11. The recording medium processing apparatus according to claim 10,

wherein the internal stacker includes a standard-equipment stack member disposed below the dedicated stack member, the standard-equipment stack member allowing a recording medium on which the processing unit has formed a non-facsimile image to be stacked thereon, and the reflection member is disposed on the standard-equipment stack member, and

wherein the dedicated stack member is optional equipment and is removably disposed in a region that partitions the internal space vertically, and a reflection member made of a translucent material is disposed on the dedicated stack member in a region including an optical path of the light beam from the light source to the reflection member disposed on the standard-equipment stack member.

12. The recording medium processing apparatus according to claim 1,

wherein the light source emits a non-white light beam.

13. The recording medium processing apparatus according to claim 1, further comprising:

a controller that controls, when there are one or more notifications about the state in which the recording medium is or is not stacked on the internal stacker, an emission pattern of the light beam from the light source in accordance with contents of the notifications.

14. The recording medium processing apparatus according to claim 13,

wherein, when notifying a state in which an operation of stacking a recording medium processed by the processing unit is in progress in the internal stacker, the controller selects an emission pattern of the light beam from the light source in which a brightness level of the light beam is gradually changed so that increase and decrease of the brightness level are repeated.

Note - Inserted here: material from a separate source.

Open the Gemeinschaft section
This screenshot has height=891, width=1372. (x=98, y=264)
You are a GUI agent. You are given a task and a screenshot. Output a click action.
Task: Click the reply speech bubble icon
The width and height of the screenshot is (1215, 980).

15. The recording medium processing apparatus according to claim 13,

wherein the internal stacker includes a stack member on which a recording medium processed by the processing unit is to be stacked, and the stack member includes a detector that is capable of detecting presence/absence of the recording medium, and

wherein, when the detector detects presence of a recording medium on the stack member as the state in which the recording medium is or is not stacked on the internal stacker, the controller activates the light source with a predetermined emission pattern on the basis of a detection signal of the detector.